◆ Dataset records
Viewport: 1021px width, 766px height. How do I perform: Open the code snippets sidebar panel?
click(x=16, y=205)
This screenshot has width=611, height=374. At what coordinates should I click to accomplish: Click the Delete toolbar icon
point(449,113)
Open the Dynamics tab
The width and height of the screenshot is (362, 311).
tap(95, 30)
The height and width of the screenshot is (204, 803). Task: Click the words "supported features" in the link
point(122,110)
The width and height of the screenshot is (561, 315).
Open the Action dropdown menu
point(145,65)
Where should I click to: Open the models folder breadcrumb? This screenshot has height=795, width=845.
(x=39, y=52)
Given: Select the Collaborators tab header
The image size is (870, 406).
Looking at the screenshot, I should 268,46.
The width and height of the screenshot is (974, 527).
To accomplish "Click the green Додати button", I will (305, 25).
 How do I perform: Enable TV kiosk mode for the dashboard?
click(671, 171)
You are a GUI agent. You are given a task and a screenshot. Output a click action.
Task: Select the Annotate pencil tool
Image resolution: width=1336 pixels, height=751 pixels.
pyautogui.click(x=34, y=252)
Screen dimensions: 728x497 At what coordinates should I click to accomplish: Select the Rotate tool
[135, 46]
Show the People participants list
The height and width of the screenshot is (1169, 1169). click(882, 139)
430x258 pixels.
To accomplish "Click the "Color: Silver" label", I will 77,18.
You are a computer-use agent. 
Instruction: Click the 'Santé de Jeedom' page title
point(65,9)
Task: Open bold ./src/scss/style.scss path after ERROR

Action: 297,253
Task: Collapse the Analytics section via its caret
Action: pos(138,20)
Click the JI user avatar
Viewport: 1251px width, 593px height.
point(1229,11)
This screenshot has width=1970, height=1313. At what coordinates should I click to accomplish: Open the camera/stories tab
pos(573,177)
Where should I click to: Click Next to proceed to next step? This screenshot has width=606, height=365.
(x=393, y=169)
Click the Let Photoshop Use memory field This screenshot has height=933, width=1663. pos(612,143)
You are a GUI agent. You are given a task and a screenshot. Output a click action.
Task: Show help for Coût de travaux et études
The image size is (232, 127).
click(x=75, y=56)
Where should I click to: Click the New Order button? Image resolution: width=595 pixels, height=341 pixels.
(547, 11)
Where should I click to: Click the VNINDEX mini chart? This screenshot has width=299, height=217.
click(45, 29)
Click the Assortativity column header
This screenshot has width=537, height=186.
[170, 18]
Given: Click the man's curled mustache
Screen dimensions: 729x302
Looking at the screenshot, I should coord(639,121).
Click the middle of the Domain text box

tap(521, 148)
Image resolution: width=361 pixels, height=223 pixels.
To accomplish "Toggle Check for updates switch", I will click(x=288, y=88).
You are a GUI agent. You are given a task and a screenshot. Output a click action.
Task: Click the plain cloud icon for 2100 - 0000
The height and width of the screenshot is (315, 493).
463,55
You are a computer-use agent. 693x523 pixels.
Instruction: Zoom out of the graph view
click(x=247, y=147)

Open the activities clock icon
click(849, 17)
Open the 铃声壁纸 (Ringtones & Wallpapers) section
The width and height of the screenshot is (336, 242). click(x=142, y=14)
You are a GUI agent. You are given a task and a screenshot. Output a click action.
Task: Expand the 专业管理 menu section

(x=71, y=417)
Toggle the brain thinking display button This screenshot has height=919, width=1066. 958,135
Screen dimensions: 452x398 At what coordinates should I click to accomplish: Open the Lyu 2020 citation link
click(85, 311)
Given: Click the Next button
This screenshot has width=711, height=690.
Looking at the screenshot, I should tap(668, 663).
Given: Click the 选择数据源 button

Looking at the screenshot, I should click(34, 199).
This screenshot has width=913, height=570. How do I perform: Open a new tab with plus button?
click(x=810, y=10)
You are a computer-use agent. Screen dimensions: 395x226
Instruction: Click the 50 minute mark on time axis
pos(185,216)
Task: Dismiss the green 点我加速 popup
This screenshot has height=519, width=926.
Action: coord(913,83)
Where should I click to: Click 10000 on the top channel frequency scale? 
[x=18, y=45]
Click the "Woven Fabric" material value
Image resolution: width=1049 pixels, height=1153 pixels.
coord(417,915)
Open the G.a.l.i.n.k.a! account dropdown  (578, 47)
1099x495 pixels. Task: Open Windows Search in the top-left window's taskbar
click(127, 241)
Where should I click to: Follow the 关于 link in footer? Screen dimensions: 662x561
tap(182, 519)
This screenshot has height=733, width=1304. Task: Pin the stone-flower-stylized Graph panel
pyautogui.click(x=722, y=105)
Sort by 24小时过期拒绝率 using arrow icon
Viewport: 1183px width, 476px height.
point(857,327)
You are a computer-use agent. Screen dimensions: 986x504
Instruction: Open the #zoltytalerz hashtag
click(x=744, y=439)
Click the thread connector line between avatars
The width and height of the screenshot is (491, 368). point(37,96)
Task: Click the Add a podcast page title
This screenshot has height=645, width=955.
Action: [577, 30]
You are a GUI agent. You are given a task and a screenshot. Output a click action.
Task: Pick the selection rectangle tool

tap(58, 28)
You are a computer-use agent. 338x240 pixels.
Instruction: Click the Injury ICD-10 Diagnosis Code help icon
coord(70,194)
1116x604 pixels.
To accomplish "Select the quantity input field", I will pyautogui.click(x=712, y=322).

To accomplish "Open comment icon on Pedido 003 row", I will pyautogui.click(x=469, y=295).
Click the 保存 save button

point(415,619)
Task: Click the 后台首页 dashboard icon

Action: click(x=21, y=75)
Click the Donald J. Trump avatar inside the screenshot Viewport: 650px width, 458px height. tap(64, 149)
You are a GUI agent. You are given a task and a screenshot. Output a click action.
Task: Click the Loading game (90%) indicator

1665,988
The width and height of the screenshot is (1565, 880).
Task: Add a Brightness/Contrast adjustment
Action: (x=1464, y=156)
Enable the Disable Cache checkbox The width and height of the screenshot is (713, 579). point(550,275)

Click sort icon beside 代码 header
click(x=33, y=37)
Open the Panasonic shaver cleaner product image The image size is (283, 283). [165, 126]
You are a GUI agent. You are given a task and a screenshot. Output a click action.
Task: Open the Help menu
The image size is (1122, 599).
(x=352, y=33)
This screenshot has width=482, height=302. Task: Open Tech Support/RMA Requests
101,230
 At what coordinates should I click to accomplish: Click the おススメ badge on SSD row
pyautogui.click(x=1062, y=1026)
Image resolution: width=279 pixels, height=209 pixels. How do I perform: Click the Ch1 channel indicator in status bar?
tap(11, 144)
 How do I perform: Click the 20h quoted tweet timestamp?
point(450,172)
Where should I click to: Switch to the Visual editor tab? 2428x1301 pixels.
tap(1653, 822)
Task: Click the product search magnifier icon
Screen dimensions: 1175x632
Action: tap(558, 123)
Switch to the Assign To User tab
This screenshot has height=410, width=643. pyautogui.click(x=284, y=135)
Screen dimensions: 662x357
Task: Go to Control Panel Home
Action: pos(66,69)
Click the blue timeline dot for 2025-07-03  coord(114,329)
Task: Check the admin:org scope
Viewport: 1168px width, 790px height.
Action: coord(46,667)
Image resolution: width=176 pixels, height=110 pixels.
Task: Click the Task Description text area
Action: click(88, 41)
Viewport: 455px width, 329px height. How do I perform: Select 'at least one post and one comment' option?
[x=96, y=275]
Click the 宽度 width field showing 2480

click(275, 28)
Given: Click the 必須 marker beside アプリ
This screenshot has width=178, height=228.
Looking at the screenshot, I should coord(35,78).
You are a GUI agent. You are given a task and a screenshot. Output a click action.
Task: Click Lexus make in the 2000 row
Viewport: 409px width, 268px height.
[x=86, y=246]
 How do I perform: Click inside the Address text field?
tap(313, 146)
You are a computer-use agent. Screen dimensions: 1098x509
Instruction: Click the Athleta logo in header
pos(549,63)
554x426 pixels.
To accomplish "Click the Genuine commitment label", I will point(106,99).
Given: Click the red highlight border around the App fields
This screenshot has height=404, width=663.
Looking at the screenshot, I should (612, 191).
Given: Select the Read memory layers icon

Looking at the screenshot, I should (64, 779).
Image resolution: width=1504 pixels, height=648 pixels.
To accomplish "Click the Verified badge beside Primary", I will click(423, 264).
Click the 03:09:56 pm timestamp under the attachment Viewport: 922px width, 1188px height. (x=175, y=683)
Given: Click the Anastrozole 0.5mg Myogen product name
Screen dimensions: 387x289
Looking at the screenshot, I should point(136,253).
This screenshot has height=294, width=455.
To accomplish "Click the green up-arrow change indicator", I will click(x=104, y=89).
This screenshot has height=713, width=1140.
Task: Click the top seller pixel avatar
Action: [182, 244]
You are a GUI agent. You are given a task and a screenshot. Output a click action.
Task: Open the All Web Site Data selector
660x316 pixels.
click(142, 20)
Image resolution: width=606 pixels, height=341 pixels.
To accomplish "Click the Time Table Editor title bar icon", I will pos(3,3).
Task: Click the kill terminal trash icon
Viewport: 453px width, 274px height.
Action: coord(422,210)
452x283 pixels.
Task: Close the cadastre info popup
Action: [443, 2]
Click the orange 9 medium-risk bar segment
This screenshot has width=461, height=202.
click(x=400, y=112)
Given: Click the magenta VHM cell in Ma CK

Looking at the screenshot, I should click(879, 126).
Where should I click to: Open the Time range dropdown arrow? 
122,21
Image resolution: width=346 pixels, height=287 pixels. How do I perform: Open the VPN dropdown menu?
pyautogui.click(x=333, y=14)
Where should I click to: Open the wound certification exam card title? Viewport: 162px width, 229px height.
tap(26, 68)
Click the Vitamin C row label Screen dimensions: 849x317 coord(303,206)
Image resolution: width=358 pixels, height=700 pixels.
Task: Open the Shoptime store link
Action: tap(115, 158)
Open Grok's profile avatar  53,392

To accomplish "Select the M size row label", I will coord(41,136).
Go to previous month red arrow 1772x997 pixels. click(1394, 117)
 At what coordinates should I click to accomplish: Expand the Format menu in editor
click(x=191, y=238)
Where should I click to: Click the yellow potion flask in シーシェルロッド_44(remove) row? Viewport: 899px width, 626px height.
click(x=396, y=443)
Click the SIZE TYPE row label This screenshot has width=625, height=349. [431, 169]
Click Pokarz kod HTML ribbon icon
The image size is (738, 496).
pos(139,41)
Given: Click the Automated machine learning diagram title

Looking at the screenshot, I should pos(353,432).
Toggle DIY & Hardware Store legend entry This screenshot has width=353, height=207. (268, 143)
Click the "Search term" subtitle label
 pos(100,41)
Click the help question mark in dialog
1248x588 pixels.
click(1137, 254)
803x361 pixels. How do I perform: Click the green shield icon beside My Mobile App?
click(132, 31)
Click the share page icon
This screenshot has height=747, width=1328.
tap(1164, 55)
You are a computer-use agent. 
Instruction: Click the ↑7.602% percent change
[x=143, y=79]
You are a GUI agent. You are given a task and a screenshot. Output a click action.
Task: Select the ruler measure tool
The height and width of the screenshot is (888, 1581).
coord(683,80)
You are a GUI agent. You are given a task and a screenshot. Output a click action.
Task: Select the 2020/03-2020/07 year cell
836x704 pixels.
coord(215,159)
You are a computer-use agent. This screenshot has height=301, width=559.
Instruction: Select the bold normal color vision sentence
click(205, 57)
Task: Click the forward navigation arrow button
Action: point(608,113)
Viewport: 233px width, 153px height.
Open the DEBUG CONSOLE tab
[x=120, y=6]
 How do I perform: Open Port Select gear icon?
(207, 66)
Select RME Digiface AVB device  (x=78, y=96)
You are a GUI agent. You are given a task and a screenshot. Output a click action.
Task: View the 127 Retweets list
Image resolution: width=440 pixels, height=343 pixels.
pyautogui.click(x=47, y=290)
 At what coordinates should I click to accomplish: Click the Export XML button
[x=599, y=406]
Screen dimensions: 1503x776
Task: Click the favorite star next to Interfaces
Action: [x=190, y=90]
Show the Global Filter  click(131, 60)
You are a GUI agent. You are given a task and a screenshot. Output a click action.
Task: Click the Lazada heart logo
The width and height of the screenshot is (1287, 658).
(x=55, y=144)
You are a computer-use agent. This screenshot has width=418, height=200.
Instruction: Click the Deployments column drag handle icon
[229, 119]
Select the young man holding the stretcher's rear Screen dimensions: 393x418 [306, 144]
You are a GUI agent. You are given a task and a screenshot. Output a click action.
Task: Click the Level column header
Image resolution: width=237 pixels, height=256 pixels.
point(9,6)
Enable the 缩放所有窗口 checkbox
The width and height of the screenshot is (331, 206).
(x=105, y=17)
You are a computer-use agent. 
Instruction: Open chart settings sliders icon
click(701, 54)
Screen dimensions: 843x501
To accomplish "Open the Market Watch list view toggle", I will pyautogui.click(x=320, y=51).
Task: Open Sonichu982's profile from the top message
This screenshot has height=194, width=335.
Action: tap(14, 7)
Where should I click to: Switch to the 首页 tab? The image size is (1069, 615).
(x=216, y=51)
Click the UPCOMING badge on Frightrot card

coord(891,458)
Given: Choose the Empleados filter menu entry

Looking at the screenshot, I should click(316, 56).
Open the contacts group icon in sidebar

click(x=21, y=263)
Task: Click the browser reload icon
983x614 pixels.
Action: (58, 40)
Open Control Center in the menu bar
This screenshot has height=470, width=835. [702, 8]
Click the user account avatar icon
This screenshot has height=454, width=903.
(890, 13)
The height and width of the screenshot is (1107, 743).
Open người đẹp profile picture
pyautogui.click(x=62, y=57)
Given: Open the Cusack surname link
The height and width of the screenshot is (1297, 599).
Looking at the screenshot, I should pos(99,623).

◆ The task
Reproduce verbatim the records beginning with the line that contains "Show the People participants list" and continuing through the line that contains "Click the Let", both included.

◆ Result
Show the People participants list
The height and width of the screenshot is (1169, 1169). click(882, 139)
430x258 pixels.
To accomplish "Click the "Color: Silver" label", I will 77,18.
You are a computer-use agent. 
Instruction: Click the 'Santé de Jeedom' page title
point(65,9)
Task: Open bold ./src/scss/style.scss path after ERROR

Action: 297,253
Task: Collapse the Analytics section via its caret
Action: pos(138,20)
Click the JI user avatar
Viewport: 1251px width, 593px height.
point(1229,11)
This screenshot has width=1970, height=1313. At what coordinates should I click to accomplish: Open the camera/stories tab
pos(573,177)
Where should I click to: Click Next to proceed to next step? This screenshot has width=606, height=365.
(x=393, y=169)
Click the Let Photoshop Use memory field This screenshot has height=933, width=1663. pos(612,143)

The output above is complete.